Menjalani rangka hidup yang masih serba abu-abu, bukanlah sesuatu yang sama sekali baru. Bagi kami, menertawakan kemalangan diri sendiri, semacam rutinitas yang paling logis dan realistis untuk dilakukan.
Terlebih, untuk sebagian dari kami yang seolah tak lagi memiliki keberanian untuk berbagi cerita kepada sesama. Mungkin, terlalu banyak pertimbangan bagi kami, untuk mencoba (kembali) kecewa terhadap respon nasehat yang terlampau mulia dari lawan bicara.
Hari demi demi hari kami lalui dengan begitu kosongnya, tanpa ada progress yang kentara, untuk bias diabadikan menjadi sejenis kebanggaan dan capaian. Semua begitu melelahkan, padat merayap tanpa kegiatan.
Orang-orang terdekat, sesekali dibuat kebingungan oleh kami, yang nampak tak menikmati hidup, dan sekaligus muncul sebagai entitas kerumunan tanpa konsep dan prinsip yang kuat.
Kekhawatiran atas masa depan, dan trauma atas masa lalu, adalah dua hal yang menyelimuti hari-hari kami.

▬▬▬

▶ _Petunjuk Tugas_
A) Cetak dengan tepat bagian kutipan sumber mulai dari "Terlebih, untuk sebagian" sampai dengan "dari lawan bicara.".
B) Menurut kutipan sumber, dua hal apa yang menyelimuti hari-hari "kami"?

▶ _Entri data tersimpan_

▬▬▬

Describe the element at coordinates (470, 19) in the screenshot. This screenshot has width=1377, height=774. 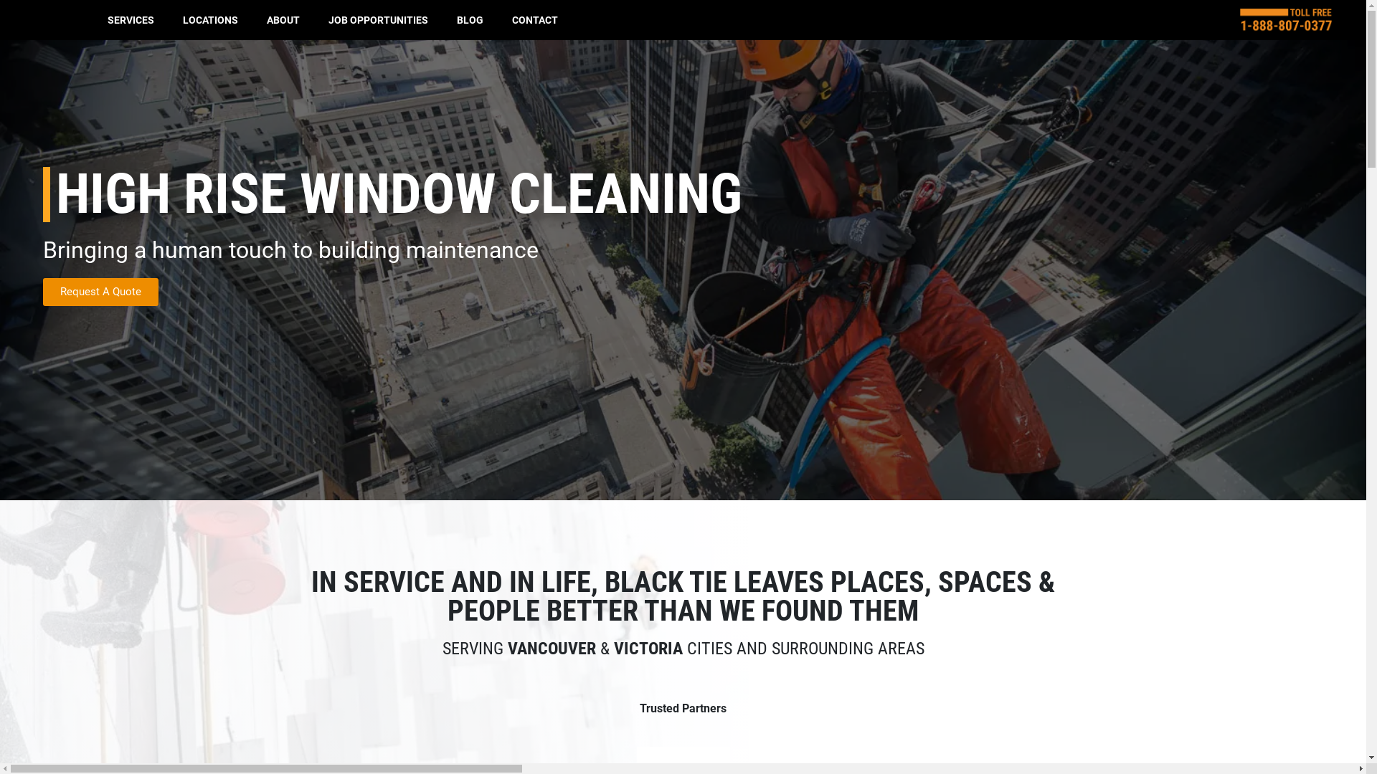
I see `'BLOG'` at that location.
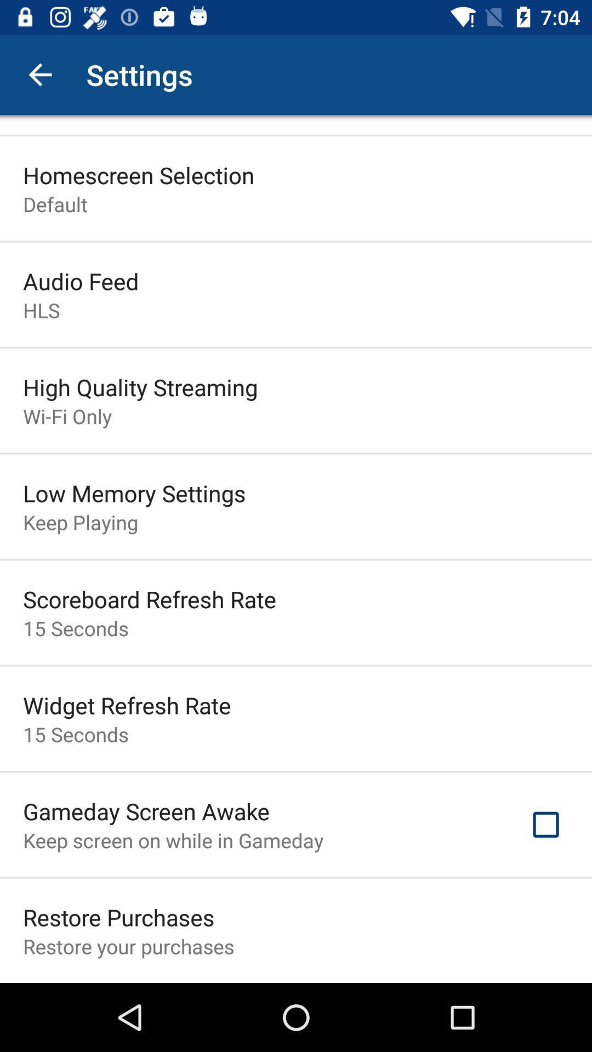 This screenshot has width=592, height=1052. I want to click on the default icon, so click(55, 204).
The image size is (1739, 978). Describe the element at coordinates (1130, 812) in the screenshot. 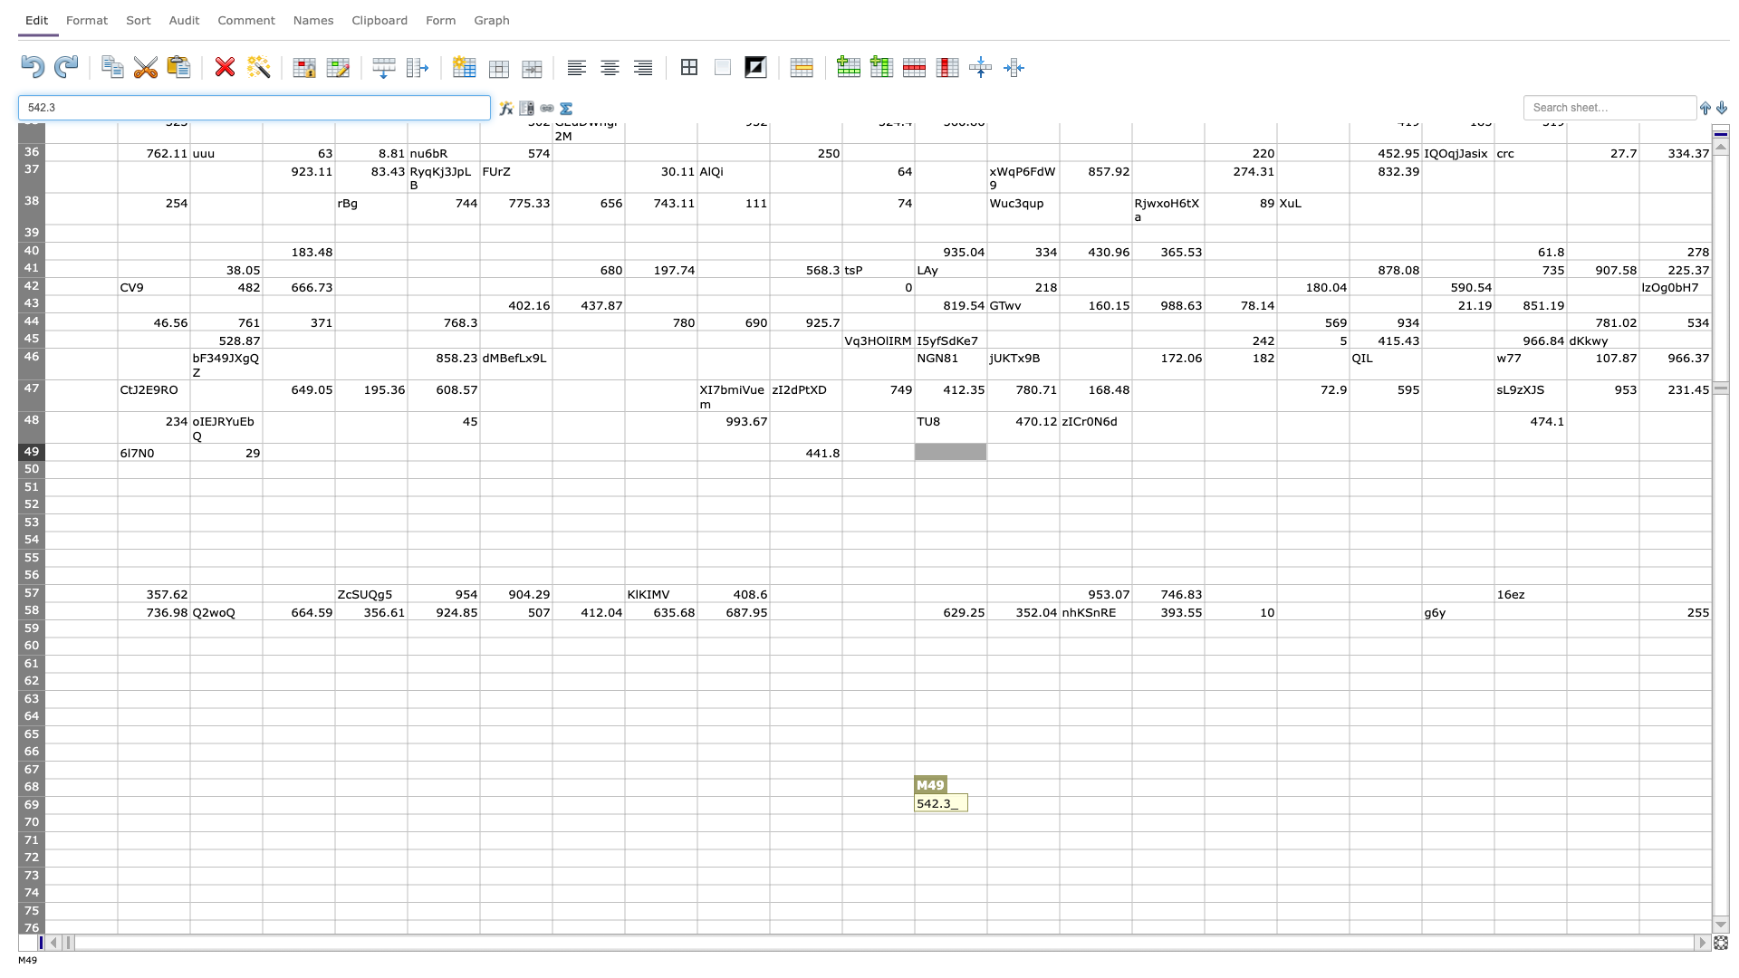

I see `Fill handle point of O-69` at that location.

▬▬▬

▶ _Jawaban Tiap Tugas_
A)
Terlebih, untuk sebagian dari kami yang seolah tak lagi memiliki keberanian untuk berbagi cerita kepada sesama. Mungkin, terlalu banyak pertimbangan bagi kami, untuk mencoba (kembali) kecewa terhadap respon nasehat yang terlampau mulia dari lawan bicara.

B) Kekhawatiran atas masa depan dan trauma atas masa lalu.